Code Generation

I’ve spent much of this week moving from a hand crafted prototype to a code generated version of the same code. The code is all repetitive boiler plate, sort of like the stuff that MIDL generates for you. The code generated version is considerably better code and has evolved faster than the hand written code because I was free to adapt and improve the code at the “single entity” level whereas when I was prototyping the code all improvements needed to be made to all of the entities involved. Now that the code generator knows how to generate each of the entities I only need to refactor the template… Fairly obvious stuff but I’m wondering if I shouldn’t have opted for generating the code earlier rather than later.

The biggest challenge for me was to make sure that my code generator was like MIDL rather than being like a Visual Studio App Wizard. Requirement number 1 was that you should be able to run the code generator as part of the build with only the input file checked in to source control. If I needed to extend the code that was generated then that extension would be done in such a way that the extensions lived in separate files. This was important because I’m pretty sure that I won’t get the code generator right first time so I envisage that I’ll be updating it and re-running it over and over again. I didn’t want that to affect the work I was doing that uses the generated code, and besides, it would just be laziness if the tool didn’t work this way.

Requirement number 2 was that we minimise the amount of duplicate code that the generator generates. The generator could rely on the generated code being linked with library code and so anything that was identical between the code generated by two different input files shouldn’t be generated and should be in a library.

Number 3 was that the code shouldn’t be ugly. ;) It should look just like code that has been hand written. This was the easy one.

I had a quick look at a few tools and decided that they were all too complex for what I wanted so I rolled my own.
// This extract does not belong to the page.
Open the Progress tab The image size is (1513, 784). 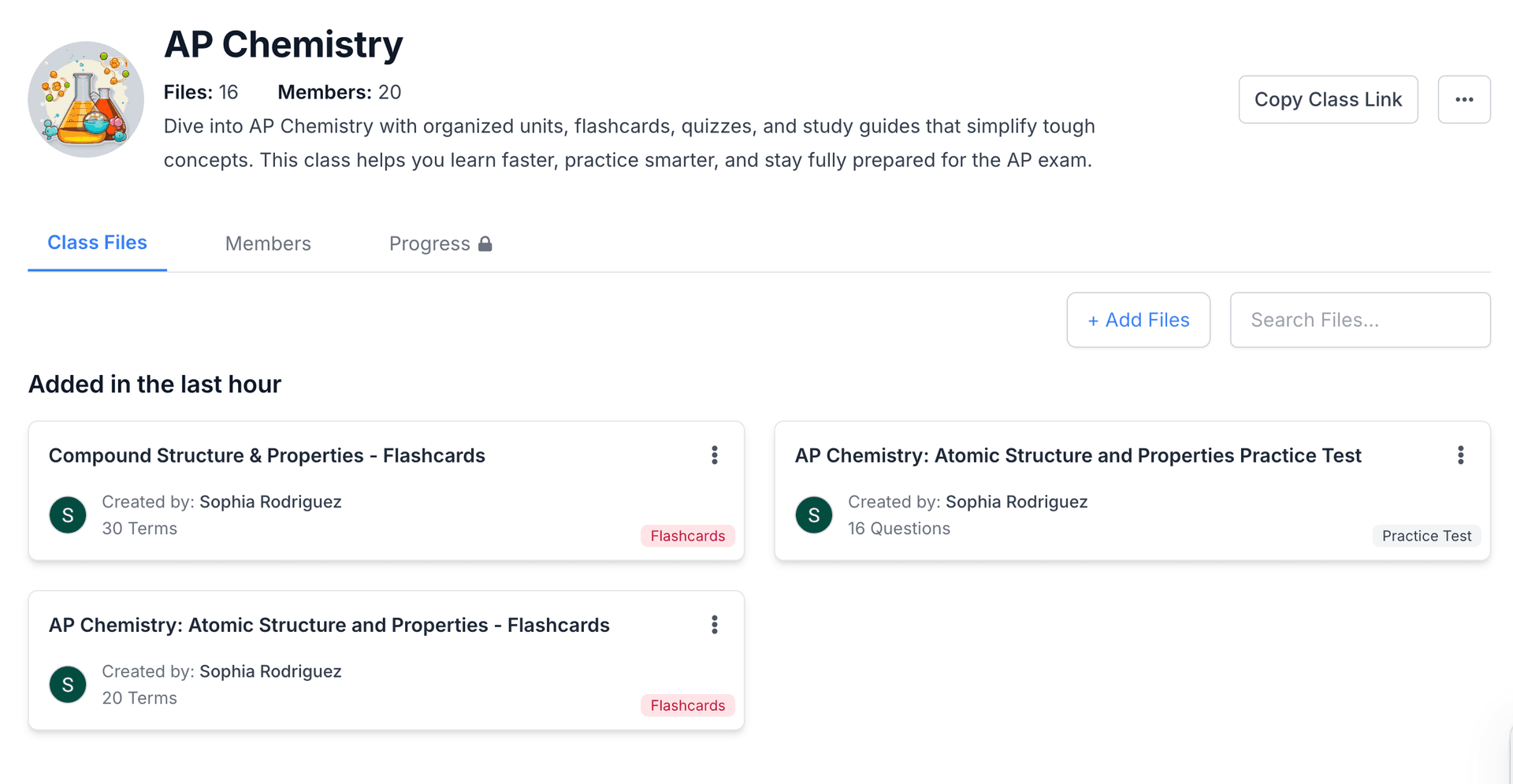pyautogui.click(x=429, y=243)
My input language is C++, my output language is C++ and the templates themselves are C++. Possibly not the most inspired choice for the template language but it works and it was quick to write because I don’t find writing C++ hard and I’m supported by a vast library of well tested code that I use every day…

The good news is that I’ve achieved my goals quicker than I expected and the ability to generate the boiler plate code has meant that the project has leapt ahead; but that was always the plan. What was interesting is that writing the code generator made me think about how I write code, but more about that in another posting.